IAVEZZANO. «È stucchevole constatare come, quando ci sono iniziative per migliorare le prestazioni, ci sia sempre qualcuno che si adopera per dividere i territori e alimentare inutili...
IAVEZZANO. «È stucchevole constatare come, quando ci sono iniziative per migliorare le prestazioni, ci sia sempre qualcuno che si adopera per dividere i territori e alimentare inutili contrapposizioni». Il manager dell’Asl, Rinaldo Tordera, replica così alle polemiche sollevate sulla partoanalgesia.

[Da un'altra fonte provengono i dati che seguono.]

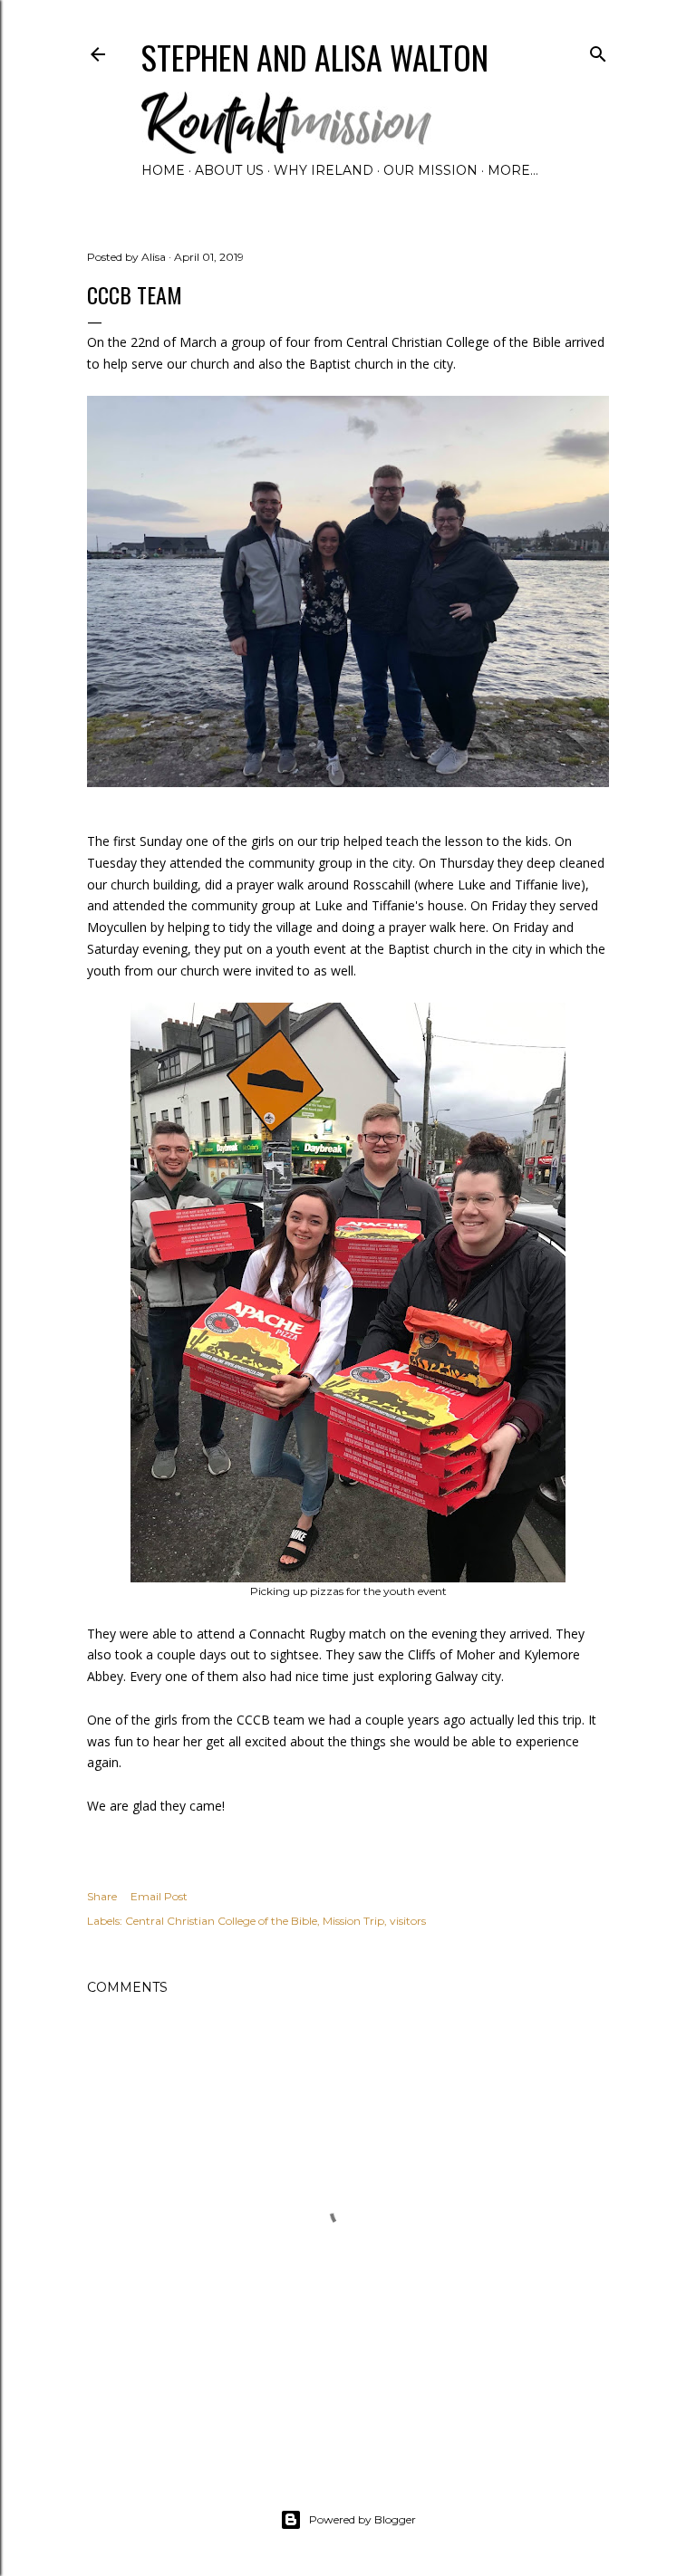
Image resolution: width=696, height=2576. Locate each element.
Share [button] (102, 1896)
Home (163, 170)
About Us (229, 170)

«Il progetto della partoanalgesia, che riguarderà tutta la provincia, ha come punto di partenza l’ospedale San Salvatore dell’Aquila, ma in tempi brevi si estenderà a tutti gli altri presidi dell’azienda, L’attivazione del parto indolore», aggiunge Tordera, «inizierà dall’Aquila perché in questo ospedale è presente la terapia intensiva neonatale ma, a seguire, coinvolgerà l’intera rete ospedaliera provinciale».
E ancora, il manager dell’Asl, spiega che «l’introduzione del nuovo servizio verrà attuata avvalendoci degli anestesisti di cui attualmente disponiamo, utilizzandoli al meglio su tutto il territorio dell’Asl». Dunque, secondo l’Asl, non c’è nulla di cui preoccuparsi perché il parto indolore verrà praticato non solo all’Aquila ma anche negli altri ospedali della provincia. «Durante la graduale attivazione del parto indolore saranno coinvolti di volta in volta i direttori dei singoli servizi ospedalieri in base alle specifiche esigenze», conferma ancora Tordera che poi punta l’indice contro chi «si adopera puntualmente per dividere i territori e alimentare contrapposizioni che non hanno ragione di esistere».
Un intervento, quello di Tordera, che punta a mettere la parola fine alle polemiche sollevate in merito all’esclusione dell’ospedale di Avezzano dalla possibilità di attuare il parto indolore. Esclusione che, per l’Asl, sarebbe frutto solo di fantasticherie.